=== Source records ===
==*==
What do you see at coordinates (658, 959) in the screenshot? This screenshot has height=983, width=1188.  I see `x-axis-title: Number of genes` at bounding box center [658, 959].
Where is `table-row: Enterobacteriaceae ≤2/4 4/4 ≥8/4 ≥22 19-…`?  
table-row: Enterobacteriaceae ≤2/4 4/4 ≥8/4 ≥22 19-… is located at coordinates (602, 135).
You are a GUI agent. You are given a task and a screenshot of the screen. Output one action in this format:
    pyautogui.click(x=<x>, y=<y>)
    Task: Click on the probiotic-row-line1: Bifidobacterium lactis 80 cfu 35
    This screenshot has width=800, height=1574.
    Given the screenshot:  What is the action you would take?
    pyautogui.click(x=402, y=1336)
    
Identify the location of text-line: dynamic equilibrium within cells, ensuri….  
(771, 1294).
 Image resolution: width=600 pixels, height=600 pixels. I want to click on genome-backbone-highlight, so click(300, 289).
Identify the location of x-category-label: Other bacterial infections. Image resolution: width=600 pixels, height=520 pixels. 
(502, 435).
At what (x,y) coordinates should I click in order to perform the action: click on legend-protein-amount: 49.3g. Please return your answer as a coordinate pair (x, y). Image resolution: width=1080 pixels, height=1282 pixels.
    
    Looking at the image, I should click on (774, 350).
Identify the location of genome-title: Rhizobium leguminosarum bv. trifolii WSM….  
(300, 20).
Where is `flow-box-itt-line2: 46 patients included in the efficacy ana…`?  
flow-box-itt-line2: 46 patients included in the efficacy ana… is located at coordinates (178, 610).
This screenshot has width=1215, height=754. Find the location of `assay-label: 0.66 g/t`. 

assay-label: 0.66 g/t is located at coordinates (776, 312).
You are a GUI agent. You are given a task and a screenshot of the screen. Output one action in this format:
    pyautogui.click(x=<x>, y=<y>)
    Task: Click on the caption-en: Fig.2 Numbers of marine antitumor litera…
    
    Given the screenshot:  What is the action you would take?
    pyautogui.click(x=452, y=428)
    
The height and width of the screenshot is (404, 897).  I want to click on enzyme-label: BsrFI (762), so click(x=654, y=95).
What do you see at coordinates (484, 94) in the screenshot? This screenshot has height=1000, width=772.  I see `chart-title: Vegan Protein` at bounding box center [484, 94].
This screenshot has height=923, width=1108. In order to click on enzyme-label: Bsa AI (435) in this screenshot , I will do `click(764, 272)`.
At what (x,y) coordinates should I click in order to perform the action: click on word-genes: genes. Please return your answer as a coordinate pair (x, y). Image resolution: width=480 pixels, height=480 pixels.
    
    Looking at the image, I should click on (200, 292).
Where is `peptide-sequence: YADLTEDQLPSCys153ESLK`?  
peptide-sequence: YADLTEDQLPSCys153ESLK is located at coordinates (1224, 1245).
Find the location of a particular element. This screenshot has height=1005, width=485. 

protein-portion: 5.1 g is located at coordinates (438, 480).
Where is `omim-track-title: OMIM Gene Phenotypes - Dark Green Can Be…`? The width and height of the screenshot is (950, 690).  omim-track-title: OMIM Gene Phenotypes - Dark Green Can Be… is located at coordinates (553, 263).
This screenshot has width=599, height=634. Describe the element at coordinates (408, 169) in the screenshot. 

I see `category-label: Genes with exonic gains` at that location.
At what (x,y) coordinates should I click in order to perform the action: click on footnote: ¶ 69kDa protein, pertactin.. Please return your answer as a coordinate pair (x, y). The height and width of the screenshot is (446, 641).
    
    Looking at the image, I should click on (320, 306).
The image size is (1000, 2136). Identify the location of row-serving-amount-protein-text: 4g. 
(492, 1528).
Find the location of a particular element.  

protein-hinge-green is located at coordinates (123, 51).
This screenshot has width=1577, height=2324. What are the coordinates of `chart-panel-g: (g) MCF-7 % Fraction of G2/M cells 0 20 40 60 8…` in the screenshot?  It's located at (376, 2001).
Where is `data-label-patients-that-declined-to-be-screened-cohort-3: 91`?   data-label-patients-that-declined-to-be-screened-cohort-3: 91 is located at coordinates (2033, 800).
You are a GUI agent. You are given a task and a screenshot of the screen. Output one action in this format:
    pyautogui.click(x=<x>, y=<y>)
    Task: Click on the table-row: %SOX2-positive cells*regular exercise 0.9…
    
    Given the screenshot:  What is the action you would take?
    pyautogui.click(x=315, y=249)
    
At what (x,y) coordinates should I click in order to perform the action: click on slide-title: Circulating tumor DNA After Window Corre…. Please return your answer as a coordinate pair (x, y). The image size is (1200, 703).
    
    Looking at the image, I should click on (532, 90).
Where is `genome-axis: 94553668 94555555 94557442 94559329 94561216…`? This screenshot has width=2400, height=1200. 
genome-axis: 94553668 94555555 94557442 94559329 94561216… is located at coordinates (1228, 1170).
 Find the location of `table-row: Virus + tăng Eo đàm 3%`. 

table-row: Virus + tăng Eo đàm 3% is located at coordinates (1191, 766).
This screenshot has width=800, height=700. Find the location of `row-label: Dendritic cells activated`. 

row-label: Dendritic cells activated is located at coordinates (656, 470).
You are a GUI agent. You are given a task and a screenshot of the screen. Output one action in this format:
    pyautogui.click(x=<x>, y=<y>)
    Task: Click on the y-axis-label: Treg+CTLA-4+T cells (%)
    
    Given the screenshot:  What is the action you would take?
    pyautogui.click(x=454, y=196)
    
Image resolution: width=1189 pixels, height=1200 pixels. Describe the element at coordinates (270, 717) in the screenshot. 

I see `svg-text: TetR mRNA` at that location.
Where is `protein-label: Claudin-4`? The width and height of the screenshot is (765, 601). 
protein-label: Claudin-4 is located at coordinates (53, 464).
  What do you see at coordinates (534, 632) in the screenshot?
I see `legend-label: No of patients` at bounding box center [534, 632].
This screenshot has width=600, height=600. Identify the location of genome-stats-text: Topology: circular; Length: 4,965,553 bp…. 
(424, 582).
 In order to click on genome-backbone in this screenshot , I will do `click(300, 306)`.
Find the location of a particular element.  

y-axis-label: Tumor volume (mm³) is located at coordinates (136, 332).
==*==
=== DESCRIPTION OF THE TASK ===
Reply with nothing but a number: how many lines of the entries above contain the string "enzyme"?

=== ANSWER BELOW ===
2